Cornell hoops, Wall Street's semipros

Just the other day, The New York Times wrote about Mark Coury, who left his starting spot at Kentucky to go to Cornell, where he could play basketball and pursue a degree in finance. This struck me as a particularly wise decision. If you're not going to go pro, and you're smart enough to hang in the Ivy League, why wouldn't you get Ivy League business degree?

Turns out, Coury's decision paid off. From Bloomberg News:

Mark Coury, a backup forward who averages 2.5 points and 2.4 rebounds for the Big Red, landed an internship in sales and trading at Goldman Sachs Group Inc. this summer, and may try to score a full-time job there after he completes his finance degree in 2011.

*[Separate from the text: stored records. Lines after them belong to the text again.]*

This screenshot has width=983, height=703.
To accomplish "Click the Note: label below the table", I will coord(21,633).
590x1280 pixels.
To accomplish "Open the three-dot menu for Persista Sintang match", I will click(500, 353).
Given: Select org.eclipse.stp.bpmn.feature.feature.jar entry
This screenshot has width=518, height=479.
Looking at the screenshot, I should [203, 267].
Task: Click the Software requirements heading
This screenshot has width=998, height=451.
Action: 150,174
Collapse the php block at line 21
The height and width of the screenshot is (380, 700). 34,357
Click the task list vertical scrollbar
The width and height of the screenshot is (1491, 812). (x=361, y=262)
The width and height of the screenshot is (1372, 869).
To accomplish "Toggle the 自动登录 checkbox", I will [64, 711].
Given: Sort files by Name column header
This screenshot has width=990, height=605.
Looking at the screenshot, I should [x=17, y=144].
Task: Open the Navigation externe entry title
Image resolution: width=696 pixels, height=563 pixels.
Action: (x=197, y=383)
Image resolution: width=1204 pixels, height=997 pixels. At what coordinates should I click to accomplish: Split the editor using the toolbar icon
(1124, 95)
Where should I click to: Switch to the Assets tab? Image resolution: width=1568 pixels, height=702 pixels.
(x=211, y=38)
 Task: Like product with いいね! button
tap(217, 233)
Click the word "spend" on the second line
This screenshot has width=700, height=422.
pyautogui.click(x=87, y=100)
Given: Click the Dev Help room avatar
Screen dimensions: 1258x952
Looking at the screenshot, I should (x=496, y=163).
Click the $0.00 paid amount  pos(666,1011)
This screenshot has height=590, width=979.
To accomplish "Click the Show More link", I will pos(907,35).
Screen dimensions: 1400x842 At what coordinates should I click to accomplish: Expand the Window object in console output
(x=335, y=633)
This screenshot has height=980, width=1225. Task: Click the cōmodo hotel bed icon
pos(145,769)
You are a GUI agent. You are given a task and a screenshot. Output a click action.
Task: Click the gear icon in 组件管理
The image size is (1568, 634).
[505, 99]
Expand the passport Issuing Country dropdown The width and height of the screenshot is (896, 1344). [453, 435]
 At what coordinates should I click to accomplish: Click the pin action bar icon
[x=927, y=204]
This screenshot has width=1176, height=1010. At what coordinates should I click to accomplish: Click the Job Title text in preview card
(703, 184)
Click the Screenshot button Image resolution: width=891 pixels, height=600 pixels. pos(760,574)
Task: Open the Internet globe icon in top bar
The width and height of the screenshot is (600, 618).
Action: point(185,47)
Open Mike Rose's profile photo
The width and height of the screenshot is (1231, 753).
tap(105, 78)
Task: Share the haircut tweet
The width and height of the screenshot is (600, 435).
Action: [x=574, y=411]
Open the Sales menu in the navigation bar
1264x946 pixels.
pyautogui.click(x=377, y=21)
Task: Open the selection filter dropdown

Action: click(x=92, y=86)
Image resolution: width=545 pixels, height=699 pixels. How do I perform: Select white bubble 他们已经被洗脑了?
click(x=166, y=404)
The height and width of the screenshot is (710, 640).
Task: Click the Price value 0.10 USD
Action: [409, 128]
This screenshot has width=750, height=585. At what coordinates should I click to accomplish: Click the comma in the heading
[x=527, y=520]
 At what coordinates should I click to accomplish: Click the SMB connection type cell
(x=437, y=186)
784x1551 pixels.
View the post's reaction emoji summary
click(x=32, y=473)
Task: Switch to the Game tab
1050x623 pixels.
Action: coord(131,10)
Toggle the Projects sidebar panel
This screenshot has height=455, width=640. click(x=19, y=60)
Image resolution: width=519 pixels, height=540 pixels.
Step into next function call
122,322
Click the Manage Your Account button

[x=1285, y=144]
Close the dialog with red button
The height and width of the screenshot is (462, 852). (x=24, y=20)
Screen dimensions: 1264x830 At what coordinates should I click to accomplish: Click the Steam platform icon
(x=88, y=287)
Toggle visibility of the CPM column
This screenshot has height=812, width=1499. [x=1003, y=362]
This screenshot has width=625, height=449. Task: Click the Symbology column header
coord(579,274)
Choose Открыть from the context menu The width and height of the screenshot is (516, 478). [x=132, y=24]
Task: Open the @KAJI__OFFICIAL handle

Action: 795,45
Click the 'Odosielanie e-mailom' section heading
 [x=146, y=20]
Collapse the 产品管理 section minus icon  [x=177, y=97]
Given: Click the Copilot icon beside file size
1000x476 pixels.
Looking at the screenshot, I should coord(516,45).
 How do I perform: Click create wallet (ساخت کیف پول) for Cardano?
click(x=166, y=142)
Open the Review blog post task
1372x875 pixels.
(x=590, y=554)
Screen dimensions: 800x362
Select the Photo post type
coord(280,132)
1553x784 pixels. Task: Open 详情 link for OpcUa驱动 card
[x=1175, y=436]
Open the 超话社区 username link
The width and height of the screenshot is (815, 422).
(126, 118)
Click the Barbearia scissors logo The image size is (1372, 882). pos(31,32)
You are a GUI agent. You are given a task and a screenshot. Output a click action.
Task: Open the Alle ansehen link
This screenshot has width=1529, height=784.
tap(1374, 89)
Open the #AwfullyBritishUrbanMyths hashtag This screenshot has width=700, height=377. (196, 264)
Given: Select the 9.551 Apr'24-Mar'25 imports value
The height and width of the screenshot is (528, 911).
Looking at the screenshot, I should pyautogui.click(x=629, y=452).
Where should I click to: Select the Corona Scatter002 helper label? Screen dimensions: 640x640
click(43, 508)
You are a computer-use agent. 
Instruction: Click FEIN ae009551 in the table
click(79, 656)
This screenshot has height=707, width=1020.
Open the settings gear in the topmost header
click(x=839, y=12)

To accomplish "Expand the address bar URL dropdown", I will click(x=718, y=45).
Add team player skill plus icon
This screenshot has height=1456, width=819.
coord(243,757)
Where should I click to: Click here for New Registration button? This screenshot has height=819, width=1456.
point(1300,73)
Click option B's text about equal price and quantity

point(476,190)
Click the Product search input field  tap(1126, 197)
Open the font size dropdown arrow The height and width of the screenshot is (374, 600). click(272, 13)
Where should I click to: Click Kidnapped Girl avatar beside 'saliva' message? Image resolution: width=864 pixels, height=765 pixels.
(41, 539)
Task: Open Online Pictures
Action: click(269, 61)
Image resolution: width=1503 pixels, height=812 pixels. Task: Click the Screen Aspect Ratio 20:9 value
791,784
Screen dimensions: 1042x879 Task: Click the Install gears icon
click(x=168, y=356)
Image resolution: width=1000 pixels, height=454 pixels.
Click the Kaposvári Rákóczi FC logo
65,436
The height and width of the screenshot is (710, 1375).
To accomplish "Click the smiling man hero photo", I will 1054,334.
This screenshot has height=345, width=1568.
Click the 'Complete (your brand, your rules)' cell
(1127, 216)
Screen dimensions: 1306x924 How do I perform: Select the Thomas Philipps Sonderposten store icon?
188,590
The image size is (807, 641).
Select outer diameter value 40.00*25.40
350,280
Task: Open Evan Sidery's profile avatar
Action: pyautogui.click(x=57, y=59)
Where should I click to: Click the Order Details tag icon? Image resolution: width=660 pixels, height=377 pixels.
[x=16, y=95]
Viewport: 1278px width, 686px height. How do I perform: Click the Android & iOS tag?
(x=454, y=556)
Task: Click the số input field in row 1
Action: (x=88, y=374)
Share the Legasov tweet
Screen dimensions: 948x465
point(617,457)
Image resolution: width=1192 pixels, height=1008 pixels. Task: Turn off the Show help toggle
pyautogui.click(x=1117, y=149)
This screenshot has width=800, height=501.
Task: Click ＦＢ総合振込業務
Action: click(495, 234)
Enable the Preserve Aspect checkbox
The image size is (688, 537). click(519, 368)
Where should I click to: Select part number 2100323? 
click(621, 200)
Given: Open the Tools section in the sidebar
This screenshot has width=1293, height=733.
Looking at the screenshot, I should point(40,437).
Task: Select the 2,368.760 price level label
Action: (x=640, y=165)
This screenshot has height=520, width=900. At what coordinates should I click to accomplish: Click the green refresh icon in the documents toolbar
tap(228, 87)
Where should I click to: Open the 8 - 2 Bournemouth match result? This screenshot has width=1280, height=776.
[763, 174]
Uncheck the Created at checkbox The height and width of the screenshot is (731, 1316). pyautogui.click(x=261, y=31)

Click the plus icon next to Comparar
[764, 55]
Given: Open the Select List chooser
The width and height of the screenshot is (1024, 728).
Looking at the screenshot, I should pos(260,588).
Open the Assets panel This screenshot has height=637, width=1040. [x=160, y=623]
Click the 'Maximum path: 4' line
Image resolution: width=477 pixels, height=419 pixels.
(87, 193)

Coury won’t be the first Cornell basketball player to spend his summer in New York at Goldman Sachs. Current teammate Louis Dale and former teammates Khaliq Gant and Jason Battle also held internships at the investment bank. Battle now is a securities analyst at Goldman Sachs.

In other words, if Cornell loses Friday, don't feel too bad. The Big Red aren't your average good-in-college-but-not-good-enough-for-the-NBA tournament team. At most schools, former college basketball players go overseas, or try to get into broadcasting, or use their connections to start the long, thankless slog of an assistant coaching career. Some sell used cars. Mark Coury will be supporting his superiors in the buying and selling of companies for the most successful bank on Wall Street. By the time he turns 25, wherever he lands, he'll probably have enough money to buy, oh, I don't know, a Range Rover, if that's his thing. This is not your normal underdog story.

Still, though, didn't I say this was a good strategy? I should have been a guidance counselor.